> EXTRACT
* Start *

Re: [swift-evolution] [Draft][Proposal] Formalized Ordering

2016-07-22 Thread Jaden Geller via swift-evolution
> 1. NaN != NaN and +0 == -0 [what the traditional comparison operators are 
> constrained to do]
> 2. NaN == NaN, +0 == -0, and the same number encoded different ways compare 
> equal
> 3. NaN == NaN, +0 != -0, and the same number encoded different ways compare 
> not equal

Though it seems super confusing that a language have THREE ways to compare 
values, that does almost seem necessary here. Do we actually need an operator 
that performs #3? I understand that that is equality under total ordering, but 
couldn't users just write `(a <=> b) == .same` if they want that?

* End *

> RAW DATA

* Start *

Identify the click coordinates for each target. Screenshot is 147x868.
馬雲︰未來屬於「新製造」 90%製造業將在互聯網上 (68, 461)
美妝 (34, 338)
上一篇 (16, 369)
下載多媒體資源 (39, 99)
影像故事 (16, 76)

* End *

> LIST OF TASKS
1. What expression does the swift-evolution message suggest users could write if they want equality under total ordering?
2. Copy out everything in the swift-evolution message from "Re: [swift-evolution] [Draft][Proposal]" down to "they want that?".

> RESULTS FOR EACH TASK
1. `(a <=> b) == .same`

2.
Re: [swift-evolution] [Draft][Proposal] Formalized Ordering

2016-07-22 Thread Jaden Geller via swift-evolution
> 1. NaN != NaN and +0 == -0 [what the traditional comparison operators are 
> constrained to do]
> 2. NaN == NaN, +0 == -0, and the same number encoded different ways compare 
> equal
> 3. NaN == NaN, +0 != -0, and the same number encoded different ways compare 
> not equal

Though it seems super confusing that a language have THREE ways to compare 
values, that does almost seem necessary here. Do we actually need an operator 
that performs #3? I understand that that is equality under total ordering, but 
couldn't users just write `(a <=> b) == .same` if they want that?